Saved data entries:
+ + + +
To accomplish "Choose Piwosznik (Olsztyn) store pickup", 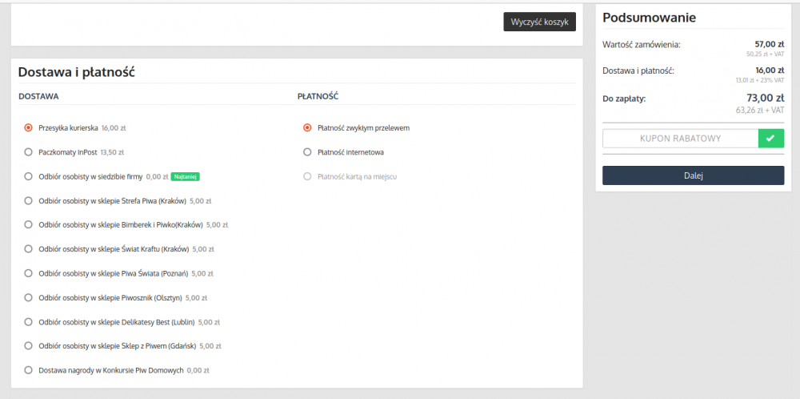I will pyautogui.click(x=29, y=297).
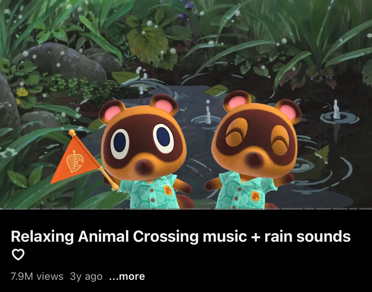
Task: Click the leaf badge on the left shirt
Action: [x=168, y=190]
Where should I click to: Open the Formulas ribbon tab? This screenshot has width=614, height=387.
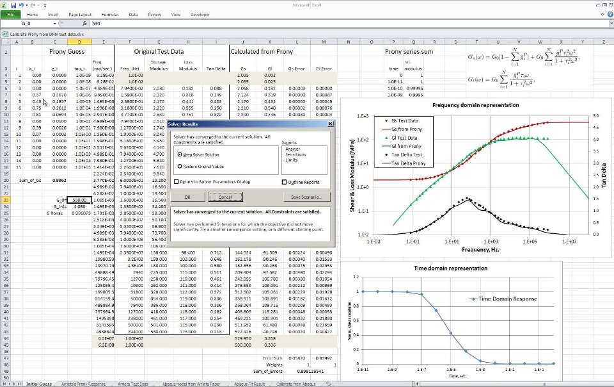[x=110, y=13]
+ + + +
__WORK TO BE COMPLETED__: Your task is to write out, exactly and without pictures, only the lines from the one holding "Where should I" to the last line of the data.

__SOLUTION FOR THIS PROBLEM__:
Where should I click to: Open the Formulas ribbon tab? This screenshot has width=614, height=387.
[x=110, y=13]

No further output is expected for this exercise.